### [PROBLEM DETAILS]
Begin at the line containing "This screenshot has height=1087, width=955." in the data below and go on through the line containing "Given: Open chat messages with 3 unread", repeating each line exactly; include both ends and no other line.
[Opening GIVEN DATA section]
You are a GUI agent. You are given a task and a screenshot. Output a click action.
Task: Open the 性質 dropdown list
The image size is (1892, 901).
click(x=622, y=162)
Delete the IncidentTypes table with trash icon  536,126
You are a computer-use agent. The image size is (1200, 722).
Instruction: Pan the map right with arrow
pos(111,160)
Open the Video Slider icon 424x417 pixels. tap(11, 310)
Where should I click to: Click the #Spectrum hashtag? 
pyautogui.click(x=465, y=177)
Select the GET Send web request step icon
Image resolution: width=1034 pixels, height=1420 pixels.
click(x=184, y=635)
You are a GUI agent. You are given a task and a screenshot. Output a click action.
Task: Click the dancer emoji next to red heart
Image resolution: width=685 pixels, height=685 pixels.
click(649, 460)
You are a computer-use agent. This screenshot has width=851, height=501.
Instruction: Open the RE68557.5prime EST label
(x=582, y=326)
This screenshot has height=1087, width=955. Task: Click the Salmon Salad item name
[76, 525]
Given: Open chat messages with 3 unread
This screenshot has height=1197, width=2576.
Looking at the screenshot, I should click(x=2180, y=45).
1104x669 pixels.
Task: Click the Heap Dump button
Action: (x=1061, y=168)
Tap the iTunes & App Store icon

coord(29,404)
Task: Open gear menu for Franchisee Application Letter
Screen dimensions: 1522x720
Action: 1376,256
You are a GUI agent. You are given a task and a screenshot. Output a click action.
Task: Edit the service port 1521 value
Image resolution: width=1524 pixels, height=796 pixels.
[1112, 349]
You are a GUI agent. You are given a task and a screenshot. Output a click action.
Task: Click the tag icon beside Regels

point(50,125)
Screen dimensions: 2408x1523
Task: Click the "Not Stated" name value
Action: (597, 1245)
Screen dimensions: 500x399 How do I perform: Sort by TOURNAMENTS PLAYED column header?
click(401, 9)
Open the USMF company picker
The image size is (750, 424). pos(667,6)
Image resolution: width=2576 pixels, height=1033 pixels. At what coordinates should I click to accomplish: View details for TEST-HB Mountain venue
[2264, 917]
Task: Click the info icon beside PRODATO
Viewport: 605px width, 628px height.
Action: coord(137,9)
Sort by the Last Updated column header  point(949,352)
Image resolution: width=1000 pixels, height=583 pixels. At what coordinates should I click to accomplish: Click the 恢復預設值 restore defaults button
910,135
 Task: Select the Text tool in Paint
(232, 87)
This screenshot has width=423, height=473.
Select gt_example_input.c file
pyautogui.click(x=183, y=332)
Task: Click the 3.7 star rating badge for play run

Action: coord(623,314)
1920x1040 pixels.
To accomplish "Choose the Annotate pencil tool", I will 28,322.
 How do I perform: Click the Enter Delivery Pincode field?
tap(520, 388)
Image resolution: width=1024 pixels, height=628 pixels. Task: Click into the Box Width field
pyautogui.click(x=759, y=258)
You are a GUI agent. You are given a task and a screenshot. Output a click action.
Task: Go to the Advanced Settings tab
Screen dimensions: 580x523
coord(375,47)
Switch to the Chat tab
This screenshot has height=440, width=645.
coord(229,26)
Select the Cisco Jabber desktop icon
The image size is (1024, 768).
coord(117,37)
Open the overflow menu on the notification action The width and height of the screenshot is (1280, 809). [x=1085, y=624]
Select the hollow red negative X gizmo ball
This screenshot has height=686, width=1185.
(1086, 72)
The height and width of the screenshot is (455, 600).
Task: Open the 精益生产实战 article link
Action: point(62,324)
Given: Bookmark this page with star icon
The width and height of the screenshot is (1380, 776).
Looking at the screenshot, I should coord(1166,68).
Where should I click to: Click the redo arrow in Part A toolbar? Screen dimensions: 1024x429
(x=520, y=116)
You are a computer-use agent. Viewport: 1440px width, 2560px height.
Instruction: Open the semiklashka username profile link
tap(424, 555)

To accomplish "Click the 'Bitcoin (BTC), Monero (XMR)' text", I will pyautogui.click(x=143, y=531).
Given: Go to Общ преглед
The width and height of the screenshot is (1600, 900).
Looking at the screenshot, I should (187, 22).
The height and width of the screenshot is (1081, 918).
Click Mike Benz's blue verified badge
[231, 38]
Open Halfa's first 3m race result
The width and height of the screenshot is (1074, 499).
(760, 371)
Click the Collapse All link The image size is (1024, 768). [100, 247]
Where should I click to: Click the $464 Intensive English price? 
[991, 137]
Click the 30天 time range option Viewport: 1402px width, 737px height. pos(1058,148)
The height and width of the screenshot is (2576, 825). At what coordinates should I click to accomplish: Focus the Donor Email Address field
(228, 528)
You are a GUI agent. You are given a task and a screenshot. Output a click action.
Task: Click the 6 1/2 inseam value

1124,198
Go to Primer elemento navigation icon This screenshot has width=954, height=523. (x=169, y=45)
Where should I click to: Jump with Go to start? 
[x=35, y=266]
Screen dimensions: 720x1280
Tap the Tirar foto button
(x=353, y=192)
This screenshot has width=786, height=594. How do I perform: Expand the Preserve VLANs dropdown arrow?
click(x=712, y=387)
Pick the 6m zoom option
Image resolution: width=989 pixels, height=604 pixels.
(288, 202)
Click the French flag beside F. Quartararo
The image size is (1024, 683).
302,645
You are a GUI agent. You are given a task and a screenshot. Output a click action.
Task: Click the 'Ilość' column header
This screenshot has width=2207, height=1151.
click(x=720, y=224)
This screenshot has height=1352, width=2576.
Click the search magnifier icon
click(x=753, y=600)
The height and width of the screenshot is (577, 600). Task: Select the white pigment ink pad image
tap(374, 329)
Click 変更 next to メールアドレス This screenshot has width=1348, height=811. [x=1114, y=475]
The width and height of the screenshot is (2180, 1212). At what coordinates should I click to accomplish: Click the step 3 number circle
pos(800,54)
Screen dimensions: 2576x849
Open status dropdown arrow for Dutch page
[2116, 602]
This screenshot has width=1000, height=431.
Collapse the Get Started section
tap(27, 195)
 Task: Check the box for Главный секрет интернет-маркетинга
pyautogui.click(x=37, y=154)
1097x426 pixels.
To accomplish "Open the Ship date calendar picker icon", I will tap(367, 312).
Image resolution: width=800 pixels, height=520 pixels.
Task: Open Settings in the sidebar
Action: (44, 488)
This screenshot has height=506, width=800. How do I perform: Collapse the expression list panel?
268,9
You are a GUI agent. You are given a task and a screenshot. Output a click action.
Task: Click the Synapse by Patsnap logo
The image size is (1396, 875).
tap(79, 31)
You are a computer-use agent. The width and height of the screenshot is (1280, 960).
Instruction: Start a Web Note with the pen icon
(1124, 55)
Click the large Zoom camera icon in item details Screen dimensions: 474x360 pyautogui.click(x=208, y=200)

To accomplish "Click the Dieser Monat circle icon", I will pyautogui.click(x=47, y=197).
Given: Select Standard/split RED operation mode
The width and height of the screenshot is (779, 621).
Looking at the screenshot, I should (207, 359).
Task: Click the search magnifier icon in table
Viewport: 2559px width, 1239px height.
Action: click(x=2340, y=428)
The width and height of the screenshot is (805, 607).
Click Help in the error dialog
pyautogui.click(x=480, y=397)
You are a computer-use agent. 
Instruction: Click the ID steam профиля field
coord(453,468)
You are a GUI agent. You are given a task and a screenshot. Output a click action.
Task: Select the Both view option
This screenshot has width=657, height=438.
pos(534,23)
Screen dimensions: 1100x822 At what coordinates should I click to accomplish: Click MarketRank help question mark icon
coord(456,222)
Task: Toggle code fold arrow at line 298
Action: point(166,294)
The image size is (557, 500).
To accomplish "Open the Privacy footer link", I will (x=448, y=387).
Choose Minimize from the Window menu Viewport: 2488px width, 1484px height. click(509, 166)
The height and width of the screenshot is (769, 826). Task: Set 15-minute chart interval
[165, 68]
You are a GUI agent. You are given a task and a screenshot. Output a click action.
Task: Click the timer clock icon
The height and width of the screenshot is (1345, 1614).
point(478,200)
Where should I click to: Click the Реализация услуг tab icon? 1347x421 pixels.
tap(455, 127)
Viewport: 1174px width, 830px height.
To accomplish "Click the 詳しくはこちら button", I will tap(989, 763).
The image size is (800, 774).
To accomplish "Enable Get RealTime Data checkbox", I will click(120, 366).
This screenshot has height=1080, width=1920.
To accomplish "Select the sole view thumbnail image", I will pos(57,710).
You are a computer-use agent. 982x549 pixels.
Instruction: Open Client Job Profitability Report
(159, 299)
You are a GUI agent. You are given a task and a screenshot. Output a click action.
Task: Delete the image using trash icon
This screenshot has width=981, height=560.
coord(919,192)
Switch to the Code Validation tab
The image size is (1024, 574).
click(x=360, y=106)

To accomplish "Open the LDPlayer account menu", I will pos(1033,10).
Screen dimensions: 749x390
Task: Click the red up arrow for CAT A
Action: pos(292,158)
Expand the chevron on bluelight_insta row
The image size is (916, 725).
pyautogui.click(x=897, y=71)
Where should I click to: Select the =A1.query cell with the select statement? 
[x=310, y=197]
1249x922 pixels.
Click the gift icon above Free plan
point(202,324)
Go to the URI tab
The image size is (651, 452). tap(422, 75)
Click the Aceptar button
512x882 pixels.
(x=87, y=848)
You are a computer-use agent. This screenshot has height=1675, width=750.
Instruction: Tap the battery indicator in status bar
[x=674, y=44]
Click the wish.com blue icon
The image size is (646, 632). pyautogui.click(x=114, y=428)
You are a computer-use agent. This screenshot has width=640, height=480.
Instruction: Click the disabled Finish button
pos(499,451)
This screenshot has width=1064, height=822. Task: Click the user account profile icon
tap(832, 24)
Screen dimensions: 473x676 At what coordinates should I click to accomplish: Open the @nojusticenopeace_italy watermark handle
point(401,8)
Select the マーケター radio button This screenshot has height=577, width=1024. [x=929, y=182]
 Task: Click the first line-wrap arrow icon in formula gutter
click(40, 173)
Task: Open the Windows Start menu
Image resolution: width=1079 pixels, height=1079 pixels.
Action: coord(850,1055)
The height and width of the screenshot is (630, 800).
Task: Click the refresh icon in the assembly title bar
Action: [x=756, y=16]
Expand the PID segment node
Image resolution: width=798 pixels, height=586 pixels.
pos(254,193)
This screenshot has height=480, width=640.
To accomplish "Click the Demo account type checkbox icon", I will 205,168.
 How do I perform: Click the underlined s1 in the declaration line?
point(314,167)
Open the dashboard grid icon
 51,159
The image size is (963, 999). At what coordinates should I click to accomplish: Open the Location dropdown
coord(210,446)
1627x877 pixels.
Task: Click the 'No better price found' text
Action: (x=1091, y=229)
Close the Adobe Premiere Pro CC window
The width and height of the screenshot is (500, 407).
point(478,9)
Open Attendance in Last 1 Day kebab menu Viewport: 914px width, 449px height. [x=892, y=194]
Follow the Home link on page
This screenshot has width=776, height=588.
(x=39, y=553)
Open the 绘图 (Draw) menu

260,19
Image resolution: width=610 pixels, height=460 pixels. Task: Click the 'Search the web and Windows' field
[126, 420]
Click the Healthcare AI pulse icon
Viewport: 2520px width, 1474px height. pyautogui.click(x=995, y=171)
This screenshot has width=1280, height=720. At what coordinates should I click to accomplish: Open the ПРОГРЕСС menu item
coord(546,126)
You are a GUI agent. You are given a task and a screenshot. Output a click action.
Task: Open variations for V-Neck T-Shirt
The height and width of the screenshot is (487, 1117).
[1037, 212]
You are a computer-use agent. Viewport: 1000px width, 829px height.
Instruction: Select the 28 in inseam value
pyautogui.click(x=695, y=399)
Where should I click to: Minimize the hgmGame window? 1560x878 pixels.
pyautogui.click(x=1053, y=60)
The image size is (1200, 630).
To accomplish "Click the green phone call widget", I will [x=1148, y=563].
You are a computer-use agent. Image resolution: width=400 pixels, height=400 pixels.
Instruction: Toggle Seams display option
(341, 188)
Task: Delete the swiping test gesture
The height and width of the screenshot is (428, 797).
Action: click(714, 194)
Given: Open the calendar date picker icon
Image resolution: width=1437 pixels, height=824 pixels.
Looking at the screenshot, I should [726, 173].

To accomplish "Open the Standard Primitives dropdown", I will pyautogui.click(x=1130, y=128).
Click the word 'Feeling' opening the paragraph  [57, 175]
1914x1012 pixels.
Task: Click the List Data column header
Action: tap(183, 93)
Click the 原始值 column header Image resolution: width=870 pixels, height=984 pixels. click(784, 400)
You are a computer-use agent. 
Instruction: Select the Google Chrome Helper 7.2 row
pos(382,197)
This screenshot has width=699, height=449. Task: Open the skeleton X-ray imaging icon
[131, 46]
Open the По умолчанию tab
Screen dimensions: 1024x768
[Closing GIVEN DATA section]
### [RESPONSE AREA]
This screenshot has height=1087, width=955. Task: Click the Salmon Salad item name
[76, 525]
Given: Open chat messages with 3 unread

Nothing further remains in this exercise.